MUI Desak Usut Tuntas Dugaan Korupsi Kuota Haji dan Keamanan Mina

oleh

Wakil Ketua Umum Majelis Ulama Indonesia (MUI), Anwar Abbas, menyoroti pentingnya analisis matematis dalam evaluasi penyelenggaraan haji, khususnya terkait kepadatan di Mina. Beliau menekankan perlunya perhitungan cermat untuk memastikan kenyamanan jemaah.

Analisis matematis ini krusial karena keterbatasan luas area Mina (hanya 172.000 meter persegi) berbanding terbalik dengan peningkatan kuota haji Indonesia tahun 2024 yang mencapai 241.000 jemaah (221.000 kuota dasar + 20.000 kuota tambahan). Kondisi ini berpotensi menimbulkan ketidaknyamanan dan kepadatan yang signifikan bagi para jemaah.

“Yang paling menyedihkan persoalan toilet atau kamar mandi, sangat mengular sekali panjangnya. Saya tidak bisa membayangkan jika pada 2024 kuota haji tambahan dengan skema sebesar 92/8 persen diterapkan. Maka keadaan di Mina akan makin amburadul,” ungkap Anwar Abbas kepada wartawan, Jumat (15/8).

Buya Anwar juga mengkritik kurangnya pemahaman kondisi lapangan dalam beberapa kritik terkait penambahan kuota haji. Beliau menegaskan bahwa perbandingan antara luas area Mina dan jumlah jemaah harus menjadi dasar evaluasi utama. Ketidakseimbangan ini merupakan akar permasalahan kepadatan.

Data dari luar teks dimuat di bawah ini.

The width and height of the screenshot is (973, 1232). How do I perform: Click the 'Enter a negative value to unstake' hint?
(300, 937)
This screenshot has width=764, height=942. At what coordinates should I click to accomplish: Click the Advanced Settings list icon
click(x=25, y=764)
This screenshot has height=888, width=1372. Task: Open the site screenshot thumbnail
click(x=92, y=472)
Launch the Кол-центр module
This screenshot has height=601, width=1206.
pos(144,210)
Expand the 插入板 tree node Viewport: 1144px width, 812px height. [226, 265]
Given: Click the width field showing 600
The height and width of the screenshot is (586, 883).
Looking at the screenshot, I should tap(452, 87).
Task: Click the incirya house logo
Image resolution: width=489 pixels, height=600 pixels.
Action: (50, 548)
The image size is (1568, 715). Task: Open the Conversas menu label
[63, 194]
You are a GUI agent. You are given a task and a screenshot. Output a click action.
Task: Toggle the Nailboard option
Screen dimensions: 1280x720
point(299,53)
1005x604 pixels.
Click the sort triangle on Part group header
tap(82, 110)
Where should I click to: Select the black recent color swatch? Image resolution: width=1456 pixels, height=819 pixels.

“Sebab penyebab kepadatan adalah ruang terbatas, sementara kuota terus bertambah. Makanya solusinya sudah saya usulkan pembangunan ruang vertikal di Mina, karena perluasan horizontal sulit dilakukan,” tambahnya.

Menurutnya, meskipun bukan ahli hukum, logika dan fakta di lapangan menunjukkan ketidakseimbangan antara kuota jemaah dan luas area Mina sebagai faktor utama kepadatan. Kondisi ini akan semakin parah jika kuota tambahan diterapkan tanpa mempertimbangkan kapasitas yang ada.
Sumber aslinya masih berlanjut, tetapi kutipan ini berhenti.